Aim of the exercise:
Rewrite the record lines below as a Markdown table with the columns Row and Line, one row per line and blank lines omitted. Include only the lines from the one containing "Task: Open the" through the end of the records, both ends included.

Data supplied:
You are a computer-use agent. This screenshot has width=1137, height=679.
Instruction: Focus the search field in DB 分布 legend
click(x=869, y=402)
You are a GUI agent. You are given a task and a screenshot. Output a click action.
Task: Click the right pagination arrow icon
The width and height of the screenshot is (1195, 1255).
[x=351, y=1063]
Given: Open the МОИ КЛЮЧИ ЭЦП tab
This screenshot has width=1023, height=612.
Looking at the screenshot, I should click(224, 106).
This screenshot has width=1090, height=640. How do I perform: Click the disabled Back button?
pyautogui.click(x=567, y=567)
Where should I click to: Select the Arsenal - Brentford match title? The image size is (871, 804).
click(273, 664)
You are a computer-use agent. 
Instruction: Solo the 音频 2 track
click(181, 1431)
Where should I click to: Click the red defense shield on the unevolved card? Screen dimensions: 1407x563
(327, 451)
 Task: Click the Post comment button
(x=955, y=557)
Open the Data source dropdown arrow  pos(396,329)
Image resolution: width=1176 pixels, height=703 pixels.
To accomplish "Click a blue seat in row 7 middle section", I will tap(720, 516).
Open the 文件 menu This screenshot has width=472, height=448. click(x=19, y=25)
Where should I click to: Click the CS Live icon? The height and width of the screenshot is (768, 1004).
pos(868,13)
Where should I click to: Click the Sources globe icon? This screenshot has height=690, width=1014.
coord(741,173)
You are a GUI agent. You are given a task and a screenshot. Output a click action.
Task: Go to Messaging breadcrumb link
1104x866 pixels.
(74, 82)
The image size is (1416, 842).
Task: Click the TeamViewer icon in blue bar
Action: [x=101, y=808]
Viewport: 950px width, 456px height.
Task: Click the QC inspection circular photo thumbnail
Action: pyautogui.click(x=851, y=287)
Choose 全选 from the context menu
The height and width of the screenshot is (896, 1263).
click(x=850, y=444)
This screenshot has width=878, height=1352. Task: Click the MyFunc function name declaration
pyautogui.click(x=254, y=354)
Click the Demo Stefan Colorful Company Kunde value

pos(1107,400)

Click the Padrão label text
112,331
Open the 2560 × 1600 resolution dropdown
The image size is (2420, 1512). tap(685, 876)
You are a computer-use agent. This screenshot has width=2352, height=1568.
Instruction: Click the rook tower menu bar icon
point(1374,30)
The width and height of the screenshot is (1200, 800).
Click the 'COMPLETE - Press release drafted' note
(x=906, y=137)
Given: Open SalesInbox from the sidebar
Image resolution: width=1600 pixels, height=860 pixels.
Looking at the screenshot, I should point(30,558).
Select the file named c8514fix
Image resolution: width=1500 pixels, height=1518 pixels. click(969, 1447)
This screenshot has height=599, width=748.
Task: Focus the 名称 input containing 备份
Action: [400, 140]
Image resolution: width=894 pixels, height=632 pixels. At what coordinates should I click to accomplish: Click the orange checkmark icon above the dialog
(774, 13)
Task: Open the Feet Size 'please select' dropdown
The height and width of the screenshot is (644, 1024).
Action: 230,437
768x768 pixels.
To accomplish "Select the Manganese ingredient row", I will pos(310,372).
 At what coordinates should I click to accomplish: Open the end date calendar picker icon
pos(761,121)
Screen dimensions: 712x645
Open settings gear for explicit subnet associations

Final answer:
| Row | Line |
|---|---|
| 1 | Task: Open the Feet Size 'please select' dropdown |
| 2 | The height and width of the screenshot is (644, 1024). |
| 3 | Action: 230,437 |
| 4 | 768x768 pixels. |
| 5 | To accomplish "Select the Manganese ingredient row", I will pos(310,372). |
| 6 |  At what coordinates should I click to accomplish: Open the end date calendar picker icon |
| 7 | pos(761,121) |
| 8 | Screen dimensions: 712x645 |
| 9 | Open settings gear for explicit subnet associations |